Let’s start by addressing my newest peeve: when people tell me, “you’re eating for two!” to help justify a dessert, an extra helping, or my eating something unhealthy. Without any research or second-guessing, I see how that makes sense. There is, technically, a second human inside me. But it’s just not true. In fact, “eating for two” while I’m pregnant is a stiff gamble for both my baby and me.
Sure, there are days when I feel so hungry that I can eat everything in sight, but the idea that I can or should double my consumption is consequentially false.
It’s no myth that pregnant women should be increasing their caloric intake during pregnancy, but that’s only by about 300 extra calories a day at its peak. Three hundred calories can look like: one cup of oatmeal; one banana with 2 tbsp peanut butter, or avocado on whole grain toast. Since the baby’s immunity and microbiome are developed in utero and are heavily dependent on the maternal diet, those extra calories should be spent on nutrient-dense foods, instead of empty ones. Turns out, every nutritional experience that a baby has in the womb will influence its growth, development, and even preferences when it makes its debut.
That said, please believe I’m not a superhuman, and I’m not the one preaching this from a podium. Until the day I actually got pregnant and did more research on this, I was under the impression that pregnancy would be a 9-month-long grace period where I can eat whatever I want and all fatty-consequence would disappear when I deliver the baby. It’s true that little dude is helping me gobble up some of the food I ingest, not in the “it doesn’t matter what you eat, as long as you’re enjoying it” the way I counted on. Or, if I did go in that direction, there’s a great risk. Most annoyingly, “too good to be true” is usually the case.
The risk of a “reckless” pregnancy diet is my developing gestational diabetes that may take longer to go away, backaches, high blood pressure, and/or causing my baby to over-grow and complicate birth. It also leaves me with more excess weight to deal with after birth – when I have the least amount of time to deal with it.

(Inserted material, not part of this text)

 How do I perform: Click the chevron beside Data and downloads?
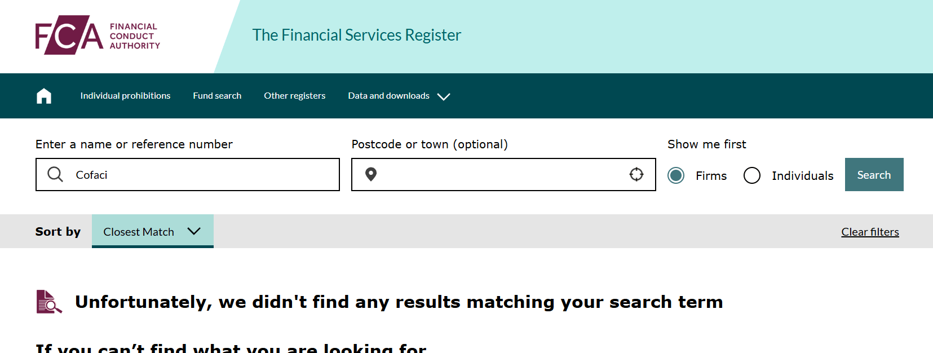coord(444,96)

So, what should you eat? This part of the pregnancy equation takes the most effort and lots of mindfulness but, we can all agree after seeing the above consequences, it is most worth it. Eating lots of fruits and vegetables with every meal is my universal advice whether you’re pregnant or not, but some special guests are folic acid (eggs, beans, broccoli, etc.); calcium (yogurt, edamame, spinach, etc.); vitamin D (salmon, low-sugar orange juice, tuna, etc.); protein (cottage cheese, peanut butter, poultry, etc.); and iron (beans, dried fruit, seafood, etc.). See what I mean by being intentional? Eating the right stuff is the biggest time-taker, but it packs the biggest reward.